The history of collecting, like that of patronage, reflects the trend of taste and also shows the relation of art to wealth. The earliest collections were associated with religion and the public treasury, as in the Egyptian tombs of the kings and the sanctuaries at Delphi and Olympia.
Private collecting was first fully developed among the Romans. A whole quarter of Rome was devoted to art dealers. Among the collectors, one of the first and most prominent was Sulia, who numbered among his treasures the ‘Hercules’ of Lysippus, which had once belonged to Alexander the Great; a golden statue of Apollo stolen from Delphi; and the first recorded collection of antique engraved gems. Julius Caesar also owned six collections of cameos and intaglios; Sallust owned the ‘Dying Gaul’ and the ‘Venus and Cupid’, now in the Vatican.

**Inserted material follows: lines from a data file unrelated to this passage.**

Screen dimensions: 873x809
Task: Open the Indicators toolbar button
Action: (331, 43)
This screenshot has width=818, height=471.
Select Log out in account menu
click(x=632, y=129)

The suppression of private wealth during the Middle Ages restricted collecting and attention was mainly directed towards the embellishment of ecclesiastical institutions by the work of contemporary artists. In Venice, however, where the merchants and bankers were concerned with the financing of the Crusades, objects brought bark by the Crusaders and gifts from Oriental potentates formed the nucleus of the Doges’ collections.
The Medici in Florence were conspicuous as patrons of contemporary art. But by the time of Lorenzo the Magnificent they were showing equal interest in works of the past. Lorenzo himself formed a distinguished collection of antique gems, cameos, intaglios and marbles. Ghiberti owned among other antique marbles a reclining figure by Polycleitus and some Greek vases. Squarclone, head of the Paduan School, collected on a large scale and actually travelled to Greece bringing back statues and paintings for his pupils to copy.

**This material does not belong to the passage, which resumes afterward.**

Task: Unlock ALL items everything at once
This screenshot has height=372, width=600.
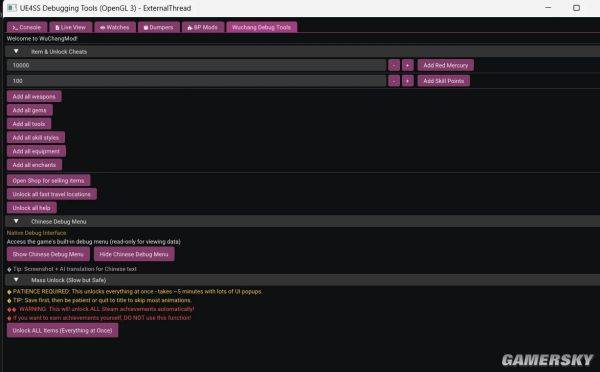Action: coord(62,331)
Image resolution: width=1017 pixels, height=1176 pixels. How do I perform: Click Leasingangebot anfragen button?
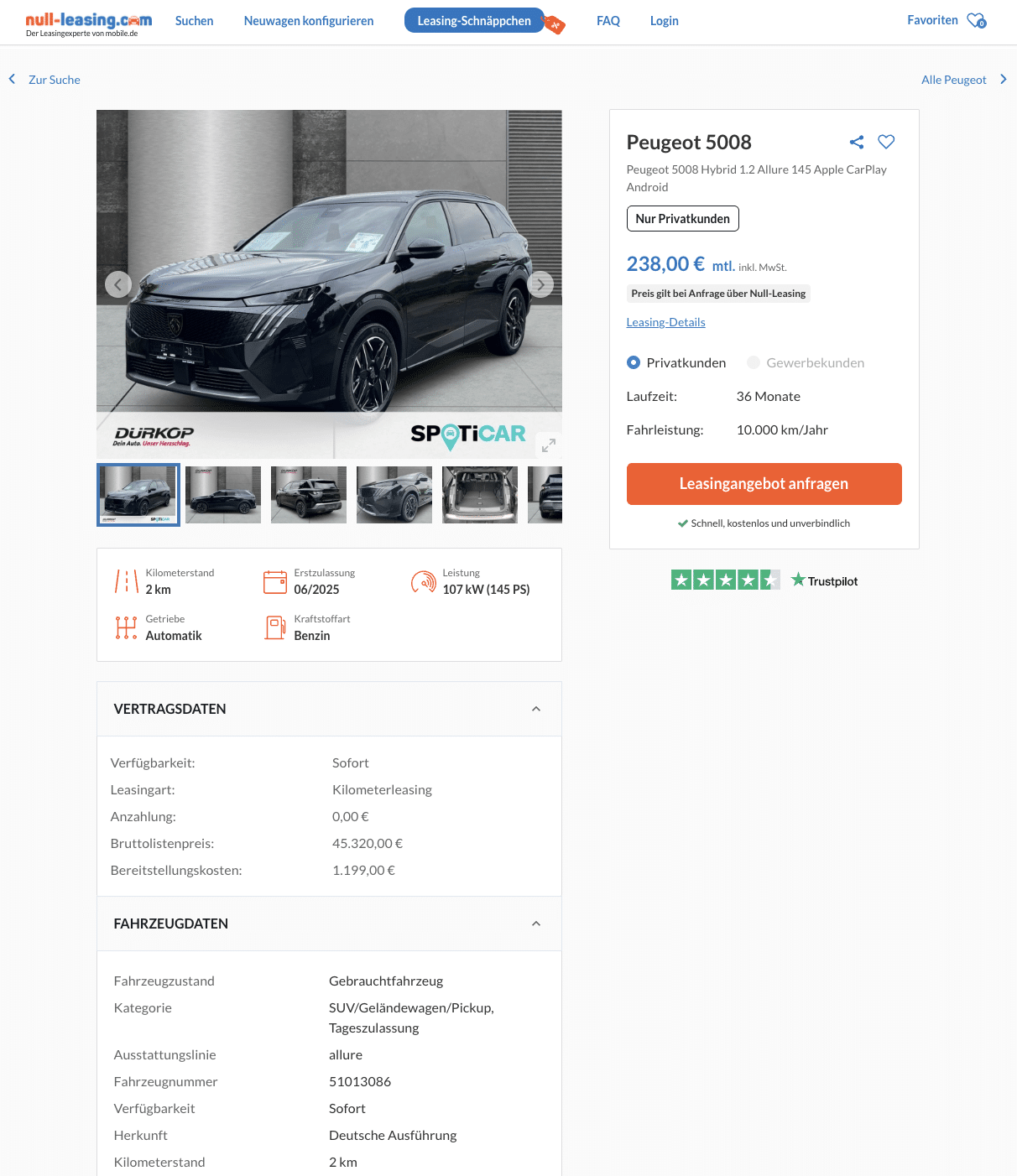point(764,484)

Giulio Romano’s house at Mantua was filled with Roman fragments; and Mantegna formed a celebrated collection of classical sculpture.
Among papal collectors of the Renaissance may be mentioned Paul III who owned Byzantine ivories, and Julius II, who with the purchase of the ‘Apollo Belvedere’ began the collection of antique statuary which made the Vatican famous.
Outside Italy, the Habsburgs formed magnificent collections which ultimately became parts of the museums of Dresden, Munich, Vienna and the Prado. Francis I, besides his lavish patronage of living artists, formed the nucleus of the present Bibliotèque Nationale with his collection of Greek, Byzantine and medieval manuscripts, and with his vases, medals, statuettes, drawings, tapestries and sculptures, brought together the core of the national art collections of the Louvre.
The Catalogue of the King’s Pictures, 1948, records the growth of the English Royal Collections. The elder son of James I, Prince Henry, left, a number of pictures and bronzes to his brother Charles which formed the basis of Charles’ important collections. His greatest acquisition was the purchase of the collection of the Dukes of Mantua which included the nine ‘Triumphs of Caesar’ by Mantegna.
On the advice of the Rubens, Charles bought the cartoons by Raphael now in the Victoria and Albert Museum. The most important private collectors in Charles’ reign were George Villiers, Duke of Buckingham and Thomas Howard, Earl of Arundel. The lastnamed is chiefly remembered for his collection of antiques, the ‘Arundel Marbles’, now in the British Museum. In Holland, Rembrandt’s collection was of particular interest. He specialized in paintings and drawings of the old masters, antique busts, arms and historic costumes.
The Duke of Marlborough’s collection was considered to be one of the finest of the 18th century. When it was dispersed in 1885, the 360 pictures put up for auction included Raphael’s ‘Ansidei Madonna’ and van Dyck’s ‘ Charles I’, both now in the National Gallery, and Titian’s ‘Venus and Adonis’, now in the Metropolitan Museum, New York. Horace Walpole is, however, usually instanced as the typical 18th-century collector. He owned Rembrandt’s ‘Saskia’, ‘ Charles I’, ‘ Henrietta Maria’ and ‘Archbishop Laud’ by van Dyck, Raphael’s ‘Last Supper’ and Michelangelo’s ‘Rape of Ganymede’.
Other notable English collectors were the Duke of Devonshire, the Duke of Bridgewater, the Duke of Northumberland, Earl Temple of Stowe and the Earl of Pembroke at Wilton. Many of their collections were enriched by the sale in 1792-93 of the Orleans Collection, which had been formed in the early years of the century by Philip, Duke of Orleans. Among the painters represented were Titian, Rubens, Veronese, Reni, Poussin, Tintoretto, Correggio and van Dyck. All these great 18th-century collectors preferred 16th- and 17th-century Italian painters and painters like Poussin who worked in an italianate manner.
Of 18th-century amateurs who devoted themselves to the remains of Classical Antiquity, Charles Townley was the most outstanding. His collection consisted of bas-reliefs, sepulchral monuments, inscriptions, cinerary urns, votive altars and statuary. They all came to the British Museum by purchase on Townley’s death.